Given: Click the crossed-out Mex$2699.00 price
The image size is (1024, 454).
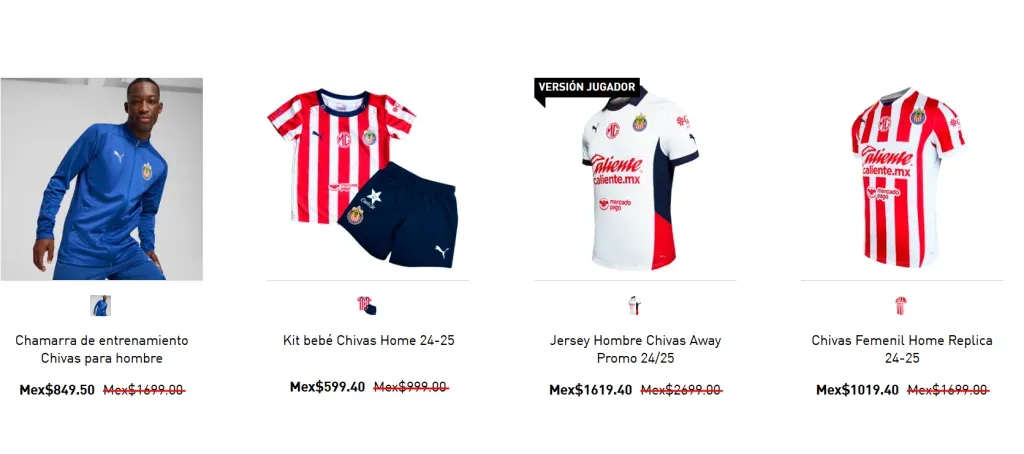Looking at the screenshot, I should coord(681,390).
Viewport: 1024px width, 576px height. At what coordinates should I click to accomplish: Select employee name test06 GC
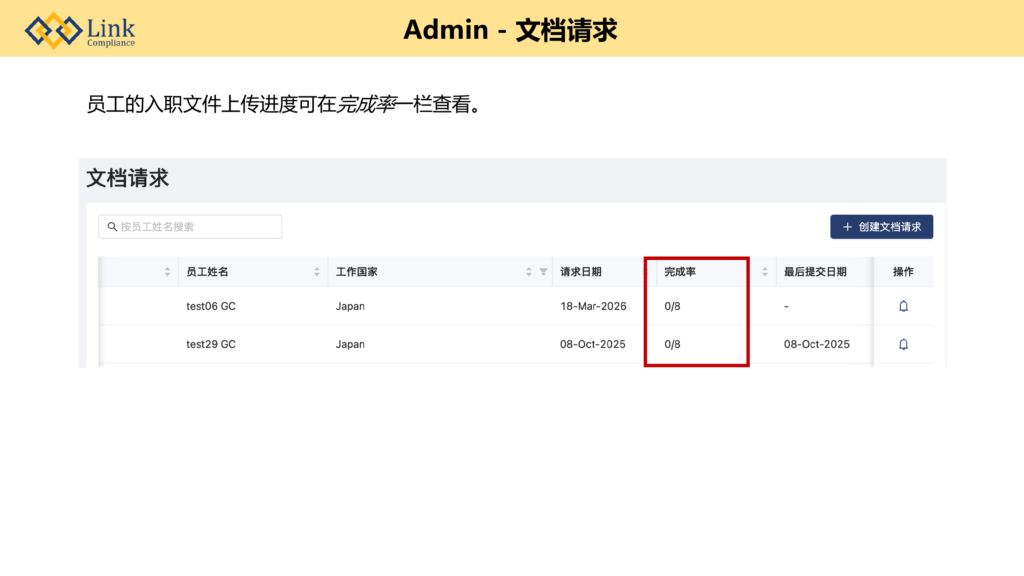pyautogui.click(x=211, y=306)
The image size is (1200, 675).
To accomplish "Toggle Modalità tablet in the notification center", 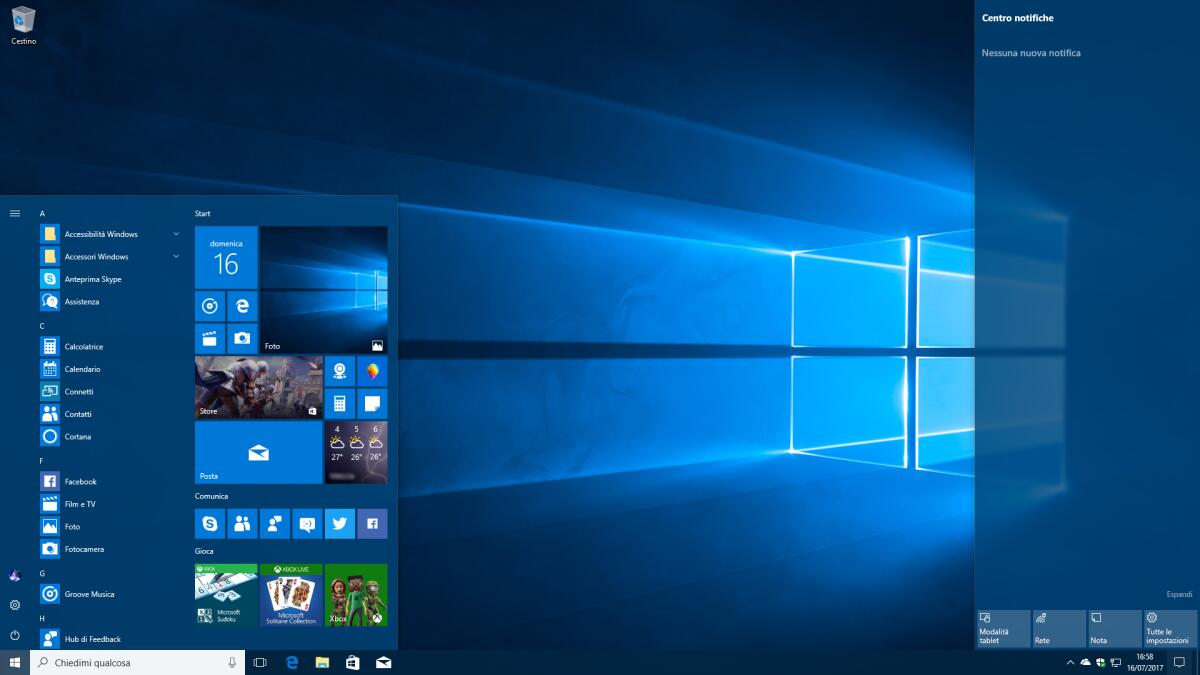I will [x=1002, y=628].
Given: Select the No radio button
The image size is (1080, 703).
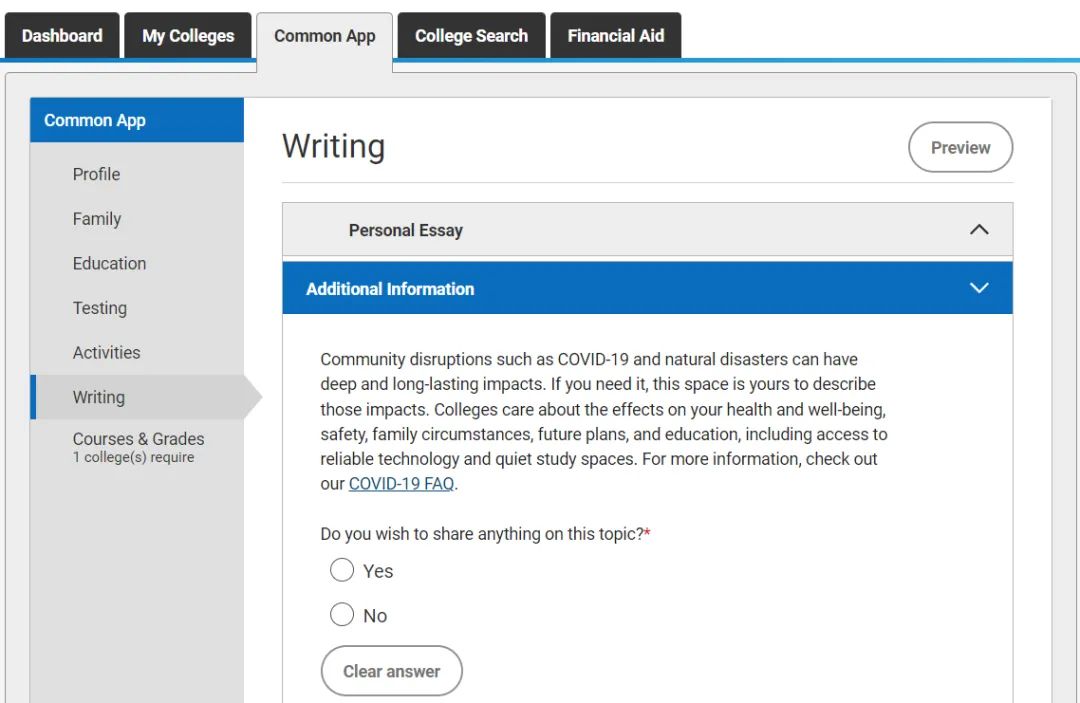Looking at the screenshot, I should pos(342,615).
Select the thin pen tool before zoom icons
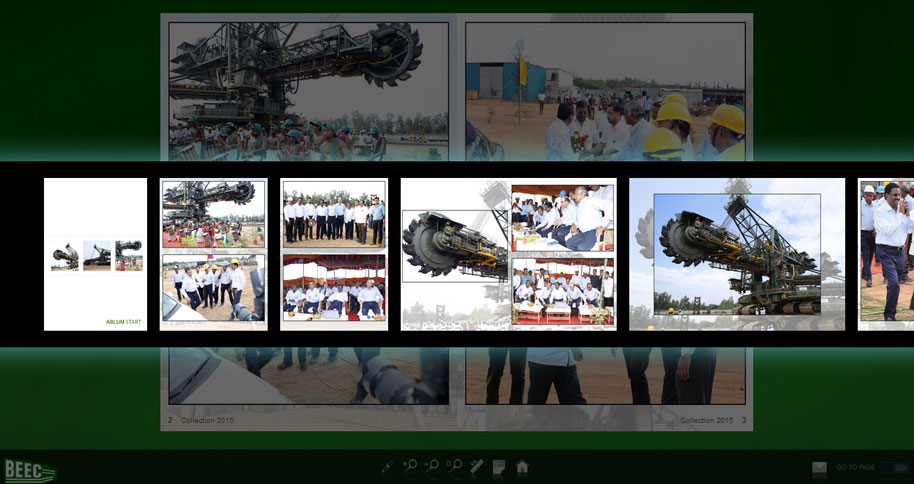 click(388, 467)
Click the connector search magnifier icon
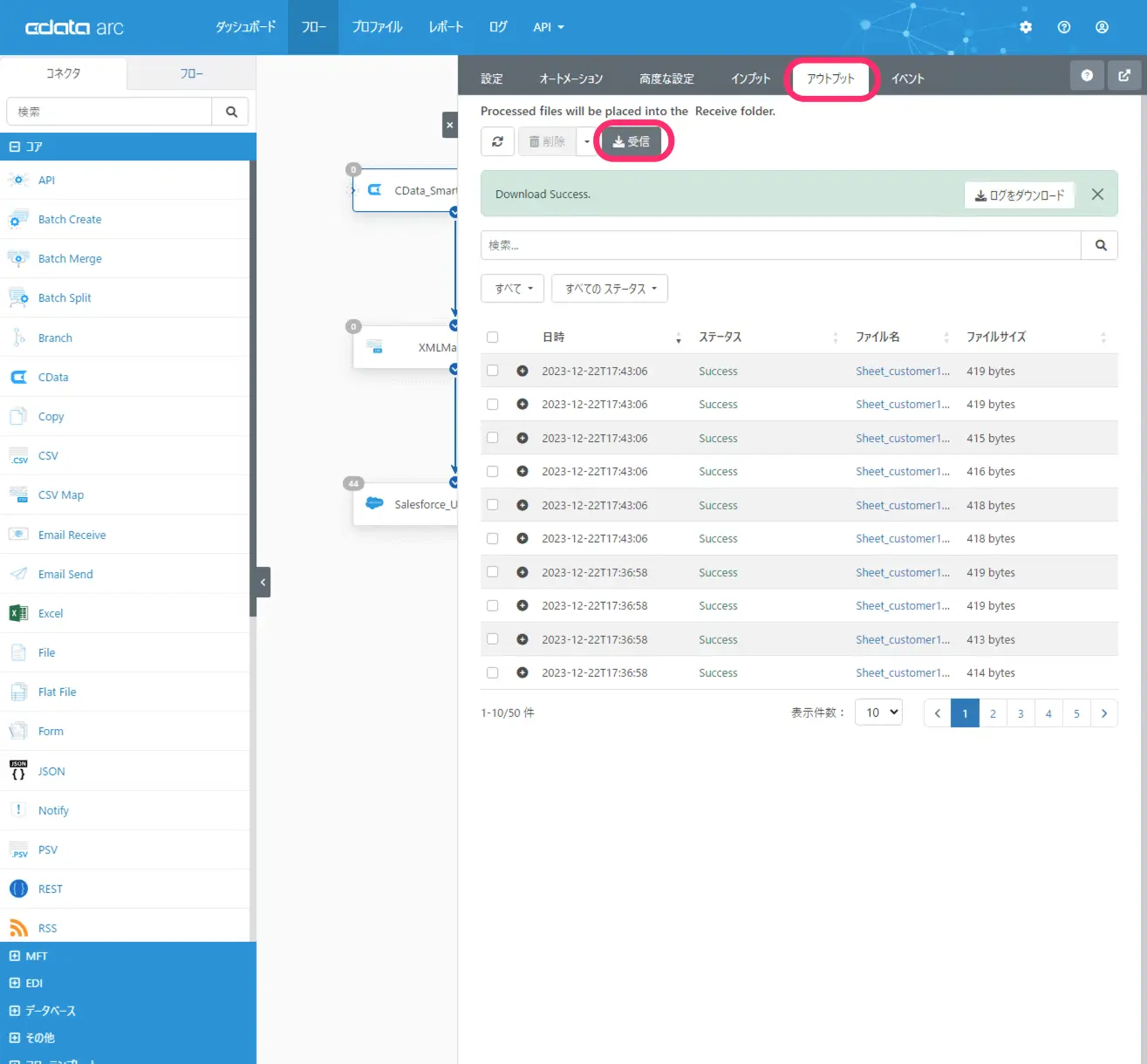Viewport: 1147px width, 1064px height. click(x=231, y=112)
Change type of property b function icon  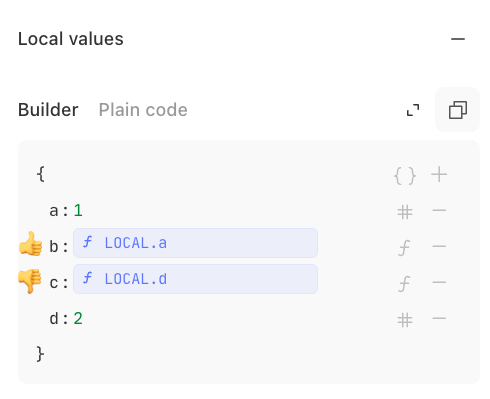404,247
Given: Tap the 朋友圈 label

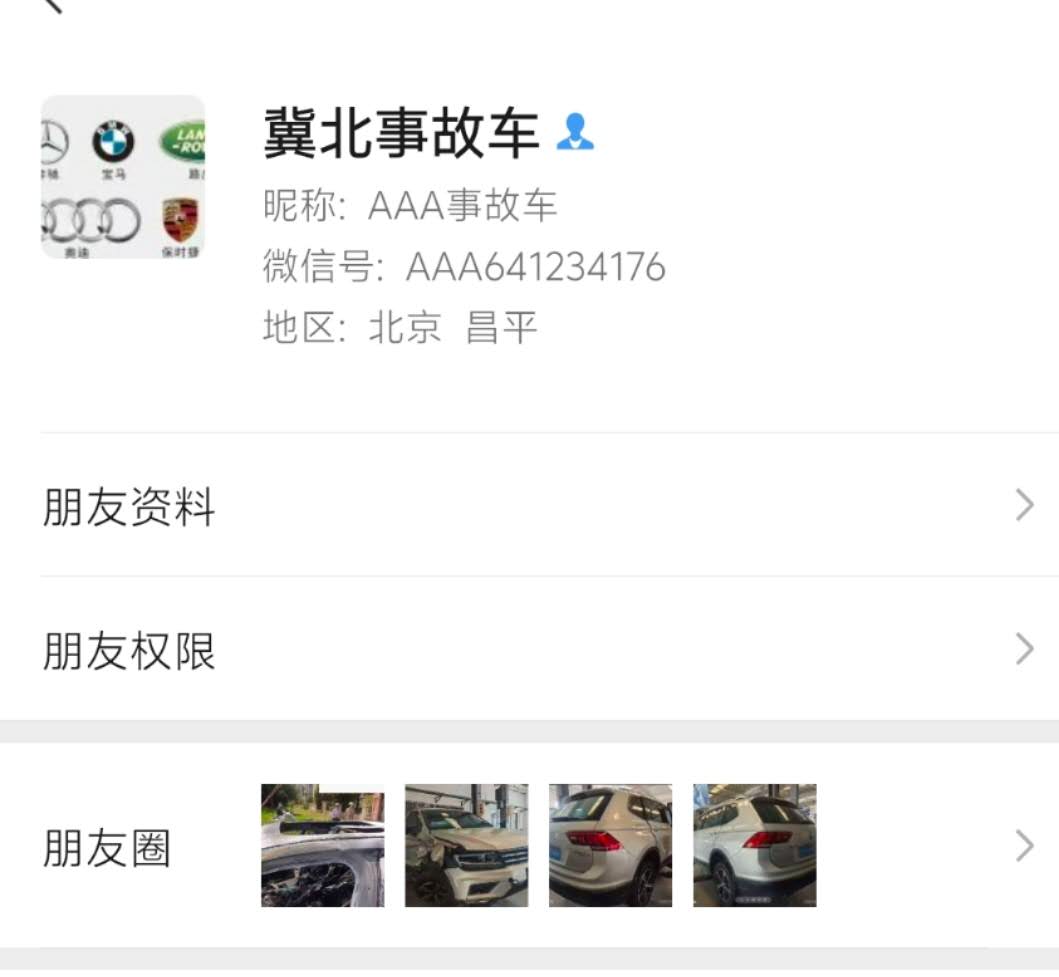Looking at the screenshot, I should (x=107, y=848).
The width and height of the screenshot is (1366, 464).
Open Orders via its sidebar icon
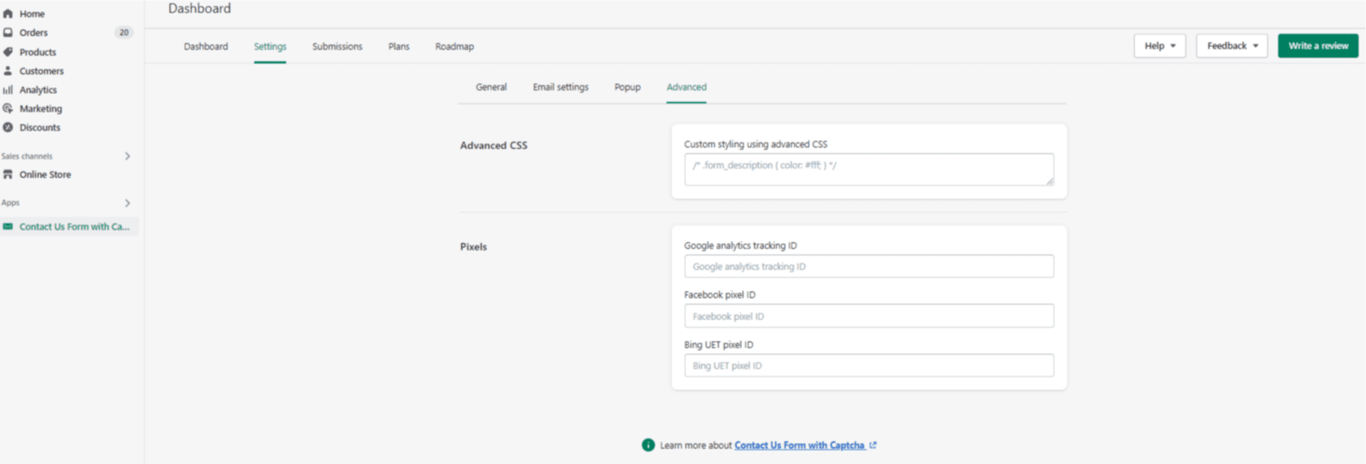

What this task involves | Every line from the top of the records above to the line with "The image size is (1200, 675).", inclusive, should be duplicated exactly, minus the pictures.

Response below |
Given: Click the crossed-out Mex$2699.00 price
The image size is (1024, 454).
Looking at the screenshot, I should coord(681,390).
Viewport: 1024px width, 576px height. At what coordinates should I click to accomplish: Select employee name test06 GC
pyautogui.click(x=211, y=306)
The image size is (1200, 675).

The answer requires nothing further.